• Woburn Office: 781-927-PAIN (7246)
  • Beverly Office: 978-927-PAIN (7246)

Terms and Conditions

Patient Consent for Use of Electronic Mail / Terms and Conditions:
RISK OF USING E-MAIL:
North Shore Pain Management offers patients the opportunity to communicate with clinicians by e-mail. Transmitting patient information by e-mail, however, has a number of risks that patients should consider before giving consent. These risks include, but are not limited to:
  • E-mail can be circulated, forwarded, and stored innumerous paper and electronic files.
  • E-mail senders can misaddress e-mail.
  • E-mail can be more easily falsified than handwritten or signed documents.
  • Backup copies of e-mail may exist even after the sender or the recipient has deleted his or her copy.
  • Employers and on-line services have a right to archive and inspect e-mails transmitted through their systems.
  • E-mail can be intercepted, altered, forwarded, or used without authorization or detection.
  • E-mail can be used to introduce viruses into computer systems.
  • E-mail can be used as evidence in court.
CONDITIONS FOR THE USE OF E-MAIL:
  • North Shore Pain Management will use reasonable means to protect the security and confidentiality of e-mail information sent and received. However, because of the risks outlined above. North Shore Pain Management cannot guarantee the security and confidentiality of e-mail communication, and will not be liable for improper disclosure of confidential information that is not caused by Provider’s intentional misconduct. Thus, patients must consent to the use of e-mail for patient information. Consent to the use of e-mail includes agreement with the following conditions:
  • All e-mails to or from the patient concerning diagnosis or treatment will be printed out and made part of the patient’s medical record. Because they are a part of the medical record, other individuals authorized to access the medical record, such as staff and billing personnel will have access to those e-mails.
  • North Shore Pain Management may forward e-mails internally to North Shore Pain Management’ staff and agents as necessary for diagnosis, treatment, reimbursement, and other handling.
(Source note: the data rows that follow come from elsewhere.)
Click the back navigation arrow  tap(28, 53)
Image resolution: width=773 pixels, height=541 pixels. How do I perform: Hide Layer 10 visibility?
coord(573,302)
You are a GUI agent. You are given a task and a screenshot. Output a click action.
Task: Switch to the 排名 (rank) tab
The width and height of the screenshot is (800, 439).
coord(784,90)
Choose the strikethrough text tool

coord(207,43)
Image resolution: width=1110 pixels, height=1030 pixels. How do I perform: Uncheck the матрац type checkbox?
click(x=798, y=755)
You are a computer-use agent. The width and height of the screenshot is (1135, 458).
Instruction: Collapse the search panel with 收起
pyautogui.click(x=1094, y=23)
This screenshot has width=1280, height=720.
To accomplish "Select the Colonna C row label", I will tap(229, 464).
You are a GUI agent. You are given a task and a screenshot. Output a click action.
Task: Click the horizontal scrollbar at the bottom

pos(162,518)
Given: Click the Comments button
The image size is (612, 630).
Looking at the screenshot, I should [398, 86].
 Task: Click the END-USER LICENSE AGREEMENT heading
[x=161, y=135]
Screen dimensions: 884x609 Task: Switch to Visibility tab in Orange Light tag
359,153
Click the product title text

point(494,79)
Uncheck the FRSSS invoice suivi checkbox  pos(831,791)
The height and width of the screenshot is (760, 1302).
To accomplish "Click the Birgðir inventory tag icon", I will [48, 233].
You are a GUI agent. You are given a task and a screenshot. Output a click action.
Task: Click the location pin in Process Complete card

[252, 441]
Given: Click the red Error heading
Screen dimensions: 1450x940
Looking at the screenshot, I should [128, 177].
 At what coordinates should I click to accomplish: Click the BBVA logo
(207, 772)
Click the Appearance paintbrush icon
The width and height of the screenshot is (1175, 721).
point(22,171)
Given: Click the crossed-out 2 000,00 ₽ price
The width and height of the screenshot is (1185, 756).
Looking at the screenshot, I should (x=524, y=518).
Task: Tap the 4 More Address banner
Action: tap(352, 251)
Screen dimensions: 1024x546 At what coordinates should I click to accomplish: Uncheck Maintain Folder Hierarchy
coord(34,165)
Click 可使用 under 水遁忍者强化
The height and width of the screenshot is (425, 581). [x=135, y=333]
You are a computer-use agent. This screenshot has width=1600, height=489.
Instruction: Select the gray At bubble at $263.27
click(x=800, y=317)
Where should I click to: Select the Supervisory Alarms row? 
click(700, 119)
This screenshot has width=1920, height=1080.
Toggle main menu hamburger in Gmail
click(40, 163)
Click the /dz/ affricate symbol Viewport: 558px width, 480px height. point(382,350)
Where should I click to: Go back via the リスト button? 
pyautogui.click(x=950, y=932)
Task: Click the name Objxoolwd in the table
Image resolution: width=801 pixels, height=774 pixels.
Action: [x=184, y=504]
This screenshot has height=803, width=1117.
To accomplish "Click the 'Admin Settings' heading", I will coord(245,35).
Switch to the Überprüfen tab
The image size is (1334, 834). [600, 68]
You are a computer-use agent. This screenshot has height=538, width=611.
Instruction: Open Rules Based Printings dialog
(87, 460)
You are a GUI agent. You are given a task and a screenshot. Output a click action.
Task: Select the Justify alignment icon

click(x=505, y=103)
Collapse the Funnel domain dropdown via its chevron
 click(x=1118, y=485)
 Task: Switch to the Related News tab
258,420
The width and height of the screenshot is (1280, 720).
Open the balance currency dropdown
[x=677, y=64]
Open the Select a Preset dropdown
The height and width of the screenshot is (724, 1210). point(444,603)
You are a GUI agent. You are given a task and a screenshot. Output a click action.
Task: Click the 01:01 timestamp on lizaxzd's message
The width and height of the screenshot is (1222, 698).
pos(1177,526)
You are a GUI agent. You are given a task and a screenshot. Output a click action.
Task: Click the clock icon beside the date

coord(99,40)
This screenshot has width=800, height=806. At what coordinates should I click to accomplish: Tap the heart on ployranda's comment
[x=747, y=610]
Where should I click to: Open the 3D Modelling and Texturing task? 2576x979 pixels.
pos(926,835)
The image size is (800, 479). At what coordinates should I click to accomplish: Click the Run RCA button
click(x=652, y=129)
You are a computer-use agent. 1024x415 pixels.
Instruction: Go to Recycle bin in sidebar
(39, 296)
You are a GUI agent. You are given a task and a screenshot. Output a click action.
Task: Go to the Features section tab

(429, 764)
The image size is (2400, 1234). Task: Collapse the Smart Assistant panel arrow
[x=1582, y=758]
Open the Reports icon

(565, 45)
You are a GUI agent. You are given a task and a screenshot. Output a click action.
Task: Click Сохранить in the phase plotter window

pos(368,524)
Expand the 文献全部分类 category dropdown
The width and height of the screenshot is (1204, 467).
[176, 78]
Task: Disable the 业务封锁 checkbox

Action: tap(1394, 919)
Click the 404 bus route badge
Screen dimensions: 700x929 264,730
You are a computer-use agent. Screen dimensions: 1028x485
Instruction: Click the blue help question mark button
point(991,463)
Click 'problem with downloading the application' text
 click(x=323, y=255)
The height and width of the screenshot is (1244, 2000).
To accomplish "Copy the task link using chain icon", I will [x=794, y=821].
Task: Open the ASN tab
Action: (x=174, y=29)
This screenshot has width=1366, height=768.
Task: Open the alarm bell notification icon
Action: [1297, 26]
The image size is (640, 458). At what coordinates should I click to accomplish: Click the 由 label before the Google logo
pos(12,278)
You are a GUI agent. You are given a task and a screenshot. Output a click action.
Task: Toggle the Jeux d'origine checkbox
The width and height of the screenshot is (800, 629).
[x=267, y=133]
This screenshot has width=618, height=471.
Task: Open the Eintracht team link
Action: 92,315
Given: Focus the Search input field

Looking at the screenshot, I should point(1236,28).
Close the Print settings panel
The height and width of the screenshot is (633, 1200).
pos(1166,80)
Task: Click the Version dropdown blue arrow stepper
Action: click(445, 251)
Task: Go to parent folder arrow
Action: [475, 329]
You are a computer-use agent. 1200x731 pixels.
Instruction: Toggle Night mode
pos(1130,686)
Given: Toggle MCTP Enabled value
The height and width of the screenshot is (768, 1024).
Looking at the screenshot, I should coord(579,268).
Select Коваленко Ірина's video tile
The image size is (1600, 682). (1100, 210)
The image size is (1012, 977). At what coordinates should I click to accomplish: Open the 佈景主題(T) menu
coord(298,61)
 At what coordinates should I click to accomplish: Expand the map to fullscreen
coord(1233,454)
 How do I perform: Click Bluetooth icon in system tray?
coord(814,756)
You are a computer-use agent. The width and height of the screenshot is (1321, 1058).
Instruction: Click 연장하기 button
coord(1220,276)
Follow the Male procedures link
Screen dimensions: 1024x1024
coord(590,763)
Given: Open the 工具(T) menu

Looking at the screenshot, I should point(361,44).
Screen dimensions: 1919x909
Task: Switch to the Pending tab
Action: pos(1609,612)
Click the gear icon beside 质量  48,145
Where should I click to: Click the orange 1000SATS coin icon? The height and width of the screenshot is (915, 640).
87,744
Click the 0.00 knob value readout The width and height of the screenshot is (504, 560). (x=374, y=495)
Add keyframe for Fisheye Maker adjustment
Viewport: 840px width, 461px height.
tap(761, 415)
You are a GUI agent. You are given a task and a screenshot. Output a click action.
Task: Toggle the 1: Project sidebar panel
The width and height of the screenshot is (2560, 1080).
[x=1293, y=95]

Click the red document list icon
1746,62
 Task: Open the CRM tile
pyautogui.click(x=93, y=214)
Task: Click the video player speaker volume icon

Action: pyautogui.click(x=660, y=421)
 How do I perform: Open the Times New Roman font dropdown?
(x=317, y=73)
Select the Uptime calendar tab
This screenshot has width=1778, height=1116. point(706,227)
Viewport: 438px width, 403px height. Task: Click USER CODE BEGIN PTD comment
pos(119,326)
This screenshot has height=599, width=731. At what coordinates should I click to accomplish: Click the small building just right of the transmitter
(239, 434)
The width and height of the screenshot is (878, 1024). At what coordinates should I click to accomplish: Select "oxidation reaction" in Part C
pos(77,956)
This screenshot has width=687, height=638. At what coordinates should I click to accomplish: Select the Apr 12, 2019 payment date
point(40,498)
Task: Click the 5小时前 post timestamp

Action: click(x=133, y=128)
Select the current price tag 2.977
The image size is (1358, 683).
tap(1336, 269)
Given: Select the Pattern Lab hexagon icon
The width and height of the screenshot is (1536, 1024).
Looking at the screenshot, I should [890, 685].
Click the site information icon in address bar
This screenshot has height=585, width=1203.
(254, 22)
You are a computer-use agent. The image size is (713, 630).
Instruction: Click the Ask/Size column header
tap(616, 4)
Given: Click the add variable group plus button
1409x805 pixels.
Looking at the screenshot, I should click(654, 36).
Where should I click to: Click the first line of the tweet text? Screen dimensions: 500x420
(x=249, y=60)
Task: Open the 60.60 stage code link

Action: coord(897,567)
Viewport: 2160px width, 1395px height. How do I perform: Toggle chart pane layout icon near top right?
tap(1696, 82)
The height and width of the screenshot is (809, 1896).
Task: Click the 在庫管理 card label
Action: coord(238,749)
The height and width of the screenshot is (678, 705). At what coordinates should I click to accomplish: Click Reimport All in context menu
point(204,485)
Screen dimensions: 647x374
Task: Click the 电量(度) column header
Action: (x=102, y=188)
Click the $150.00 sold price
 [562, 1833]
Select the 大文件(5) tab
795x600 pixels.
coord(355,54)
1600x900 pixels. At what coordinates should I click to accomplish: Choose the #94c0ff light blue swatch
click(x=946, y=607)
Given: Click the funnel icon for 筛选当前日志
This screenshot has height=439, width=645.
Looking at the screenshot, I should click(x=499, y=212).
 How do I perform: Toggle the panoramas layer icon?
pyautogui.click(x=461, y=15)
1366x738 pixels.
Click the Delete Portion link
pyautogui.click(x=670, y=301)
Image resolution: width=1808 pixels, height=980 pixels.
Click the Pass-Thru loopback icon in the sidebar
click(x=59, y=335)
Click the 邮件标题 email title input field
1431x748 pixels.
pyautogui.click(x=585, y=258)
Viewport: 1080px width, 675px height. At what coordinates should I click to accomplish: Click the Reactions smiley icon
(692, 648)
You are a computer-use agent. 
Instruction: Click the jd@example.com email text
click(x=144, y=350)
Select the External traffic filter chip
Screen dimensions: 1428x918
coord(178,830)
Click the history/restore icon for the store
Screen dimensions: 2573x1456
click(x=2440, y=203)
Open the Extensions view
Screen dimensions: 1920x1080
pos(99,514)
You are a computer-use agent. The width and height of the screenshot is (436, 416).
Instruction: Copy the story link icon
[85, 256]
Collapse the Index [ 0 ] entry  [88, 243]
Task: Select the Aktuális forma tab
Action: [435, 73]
North Shore Pain Management will not, however, forward e-mails to independent third parties without the patient’s prior written consent, except as authorized or required by law.
  • Although North Shore Pain Management will endeavor to read and respond promptly to an e-mail from the patient. North Shore Pain Management cannot guarantee that any particular e-mail will be read and responded to within any particular period of time. Thus, the patient shall not use e-mail for medical emergencies or other time-sensitive matters.
  • If the patient’s e-mail requires or invites a response from North Shore Pain Management and the patient has not received a response within a reasonable time period, it is the patient’s responsibility to follow up to determine whether the intended recipient received the e-mail and when the recipient will respond.
  • The patient should not use e-mail for communication regarding sensitive medical information, such as information regarding sexually transmitted diseases, AIDS/HIV, mental health, developmental disability, or substance abuse.
  • The patient is responsible for informing North Shore Pain Management of any types of information the patient does not want to be sent by e-mail, in addition to those set out in 2(e) above.
  • The patient is responsible for protecting his/her password or other means of access to e-mail. North Shore Pain Management is not liable for breaches o confidentiality caused by the patient or any third party.
  • North Shore Pain Management shall not engage in e-mail communication that is unlawful, such as unlawfully practicing medicine across state lines.
  • It is the patient’s responsibility to follow up and/or schedule an appointment if warranted.
INSTRUCTIONS:
To communicate by e-mail, the patient shall:
  • Limit or avoid use of his/her employer’s computer.
  • Inform North Shore Pain Management of changes in his/her e-mail address.
  • Put the patient’s name in the body of the e-mail.
  • Include the category of the communication in the e-mail’s subject line, for routing purposes (e.g., billing question).
  • Review the e-mail to make sure it is clear and that all relevant information is provided before sending to Provider.
  • Inform North Shore Pain Management that the patient received e-mail from North Shore Pain Management.
  • Take precautions to preserve the confidentiality of e-mails, such as using screen savers and safeguarding his/her computer password.
  • Withdraw consent only by e-mail or written communication to Provider.

PATIENT ACKNOWLEDGMENT AND AGREEMENT:

I acknowledge that I have read and fully understand this consent form. I understand the risks associated with the communication of e-mail between Provider and me, and consent to the conditions outlined herein. In addition, I agree to the instructions outlined herein, as well as any other instructions that Provider may impose to communicate with patients by e-mail. Any questions I may have had ere answered.